Alta-costura francesa aposta no luxo minimalista

Fotos: Getty Images
Chanel, Dior e Elie Saab são algumas das grifes da Paris Fashion Week
Espera-se quase sempre dos desfiles de alta-costura uma profusão de brilhos, tules e tafetás, bordados mais do que luxuosos, pedraria e muito dourado. Tudo com pompa e circunstância. Claro que não faltaram vestidos de sonhos, inspirados em princesas, aliás, nas princesas modernas que têm povoado o imaginário plebeu, principalmente após o casamento real inglês. Houve espaço, porém, para transparências e brilhos e uma pegada andrógina, com terninhos, calças e paletós usados juntos ou compondo com outras peças femininas.
Mas o restrito grupo de estilistas que fazem parte da Câmara francesa de Alta-Costura, entre eles o brasileiro Gustavo Lins, apontou um caminho: o luxo atual é minimalista e sem ostentação. Dá para apostar nas velhas e manjadas frases "menos e mais", ou "a riqueza está nos detalhes". Nesses detalhes entram o que representa de verdade a alta-costura: vestidos exclusivos com acabamentos impecáveis, feitos sob medidas para as clientes endinheiradas ou para as celebridades que desfilam as criações nos tapetes vermelhos.
As silhuetas não são exageradas, apesar das ondas e da profusão de babados da Christian Dior, pela primeira vez sem John Galliano no comando. Seu sucessor interino foi Bill Gaytten, por vários anos braço direito do inglês demitido. O desfile teve aquele certo grau de dramaticidade que o mundo fashion estava acostumado, mas pelo que a crítica especializada tem dito, ainda não se chegou aos pés de Galliano, mesmo o desfile fazendo algumas referências a ícones Dior, como o tailleur Bar, do New Look.
Foi Dior também que trouxe as principais pinceladas coloridas da semana de moda parisiense de alta-costura, mas os tons dominantes foram os escuros, como preto, cinza e azul-profundo. Essas tonalidades sombrias se iluminavam com brancos e neutros. Givenchy, de Riccardo Tisci, mostrou 10 vestidos às margens do Sena, de silhueta ajustada, longos e praticamente todos brancos, menos o nude bordado, usado pela brasileira Izabel Goulart.
O estreante na semana de alta-costura Giambattista Valli também explorou branco, preto e coral, com lindos contrastes preto-e-branco, alguns em silhuetas retas e ajustadas, mas saias amplas e volumosas também fizeram parte da apresentação.
Já as tonalidades básicas e neutras claras também coloriram os desfiles, como no de Valentino, grife que se inspirou na realeza russa, com peças transparentes. E joga-se um pouco de vermelho aqui, como na própria Valentino; estampas coloridas ali, como na Dior Privé; ou fúcsia acolá, como na Chanel, além de suaves azuis bordados, de Elie Saab, e tem-se a cartela de cores.
Eterno
Aliás, Karl Lagerfeld lembrou os estilos Chanel em quase toda sua coleção, a começar pela primeira parte, com seus tailleurs de tweed, mais uma vez se provando eternos, mesmo nas versões longas. Depois, vieram os vestidos próprios para os tapetes vermelhos, com transparências, volumes estratégicos e glamour. E se teve o fúcsia, os tons principais foram os escuros e sóbrios, sempre amados por Coco Chanel.

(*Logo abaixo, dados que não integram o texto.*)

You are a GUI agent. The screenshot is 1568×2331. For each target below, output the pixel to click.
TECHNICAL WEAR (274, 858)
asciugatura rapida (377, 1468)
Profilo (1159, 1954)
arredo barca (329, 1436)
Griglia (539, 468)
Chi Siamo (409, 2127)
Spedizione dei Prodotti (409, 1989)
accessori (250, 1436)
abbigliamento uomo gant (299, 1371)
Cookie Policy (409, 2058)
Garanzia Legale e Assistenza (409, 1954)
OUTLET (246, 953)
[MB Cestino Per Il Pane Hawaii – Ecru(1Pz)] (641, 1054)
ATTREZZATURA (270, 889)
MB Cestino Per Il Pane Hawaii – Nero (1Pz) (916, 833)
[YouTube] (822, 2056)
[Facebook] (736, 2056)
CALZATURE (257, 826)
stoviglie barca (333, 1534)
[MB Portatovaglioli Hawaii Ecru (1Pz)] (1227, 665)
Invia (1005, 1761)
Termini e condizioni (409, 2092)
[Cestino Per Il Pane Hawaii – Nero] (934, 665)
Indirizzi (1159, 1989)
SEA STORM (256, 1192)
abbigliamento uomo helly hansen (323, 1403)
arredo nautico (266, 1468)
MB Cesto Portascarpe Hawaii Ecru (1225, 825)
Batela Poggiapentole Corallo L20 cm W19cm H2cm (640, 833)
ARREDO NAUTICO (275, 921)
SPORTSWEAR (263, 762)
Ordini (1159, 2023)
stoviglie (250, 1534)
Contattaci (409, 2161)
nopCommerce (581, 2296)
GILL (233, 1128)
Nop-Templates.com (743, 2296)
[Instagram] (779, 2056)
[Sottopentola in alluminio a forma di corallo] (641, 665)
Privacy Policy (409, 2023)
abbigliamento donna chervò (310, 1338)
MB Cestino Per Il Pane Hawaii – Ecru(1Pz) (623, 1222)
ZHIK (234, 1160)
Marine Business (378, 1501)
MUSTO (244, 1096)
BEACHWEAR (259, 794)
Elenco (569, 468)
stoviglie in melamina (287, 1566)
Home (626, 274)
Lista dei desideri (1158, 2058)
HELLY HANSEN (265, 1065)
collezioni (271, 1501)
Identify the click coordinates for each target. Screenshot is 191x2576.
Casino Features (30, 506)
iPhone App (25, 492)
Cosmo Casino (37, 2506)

Assim como o preto foi a cor principal de Armani Privé, com sua inspiração no Japão ¿ talvez pelo fato de o estilista participar junto a Unesco de ações para reconstrução do país após o terremoto/tsunami de março. Com muitas calças retas e jaquetas de corte oriental, o estilista italiano trabalhou com algumas dobraduras inspiradas nos origamis, e com muitas faixas Obi, dos quimonos. Estampas de cerejeiras ou de leques iluminavam a coleção, de silhueta bem seca, nada com excesso, dentro desse minimalismo tão próprio de Armani.
Plumas
Jean Paul Gaultier apostou nas penas e plumas para sua alta-costura, com peças vindas do guarda-roupa masculino, que se misturavam com profusões de tules em saias que lembravam tutu de balé. Ele levou também homens com saias às passarelas. E os tules também não ficaram de fora da coleção de Elie Saab, com seus vestidos transparentes, ricamente bordados, e com algumas saias mais esvoaçantes, mas tudo sem pecar nos exageros.


Segredo
Aliás, sem excesso também foi o desfile do tunisiano Azzedine Allaïa, e aqui nem dá para falar muito, porque depois de anos sem apresentar desfiles, ele fez uma pocket-apresentação em seu ateliê no bairro de Marais, para raros convidados. Após ter declinado do convite de substituir Galliano na Dior e ter falado mal de Anna Wintour, a diretora da Vogue América, afirmando que ela não se veste bem e que ninguém vai se lembrar dela daqui a alguns anos, Alaïa resolveu mostrar sua coleção Couture para poucos e sem fotógrafos de moda. Fica-se então, por enquanto, apenas na vontade de desvendar sua criação. Lembrando que ele foi ícone nos anos 80, com suas segundas peles e seus trabalhos em couro.

POR ROSÂNGELA ESPINOSSI

terça-feira, abril 05, 2011

H&M lança coleção sustentável de roupas

Ser sustentável está na moda, e a H&M, gigante sueca do fast-fashion, não vai deixar essa onda passar. A marca lança no dia 14 de abril a coleção Conscious Collection, com peças feitas a partir de tecidos orgânicos e reciclados.
Minimalistas, as peças vêm nas cores branco e off-white, com detalhes delicados, como discretos babados, rendas e drapeados.
Há saias e vestidos longos, calças curtas (tendência que apareceu bastante nos últimos desfiles internacionais) e t-shirts básicas.
As peças são feitas de linho e algodão orgânico, poliéster reciclado (produzido a partir da reciclagem de garrafas pet) e tencel, tecido com aspecto sedoso e com impacto ambiental mínimo. A coleção estará à venda em todas as lojas da rede pelo mundo.

Fotos: Divulgação

Fonte: MARIE CLAIRE


quinta-feira, setembro 16, 2010

De Marc Jacobs a Sarah Jessica Parker: verão é "paz e amor"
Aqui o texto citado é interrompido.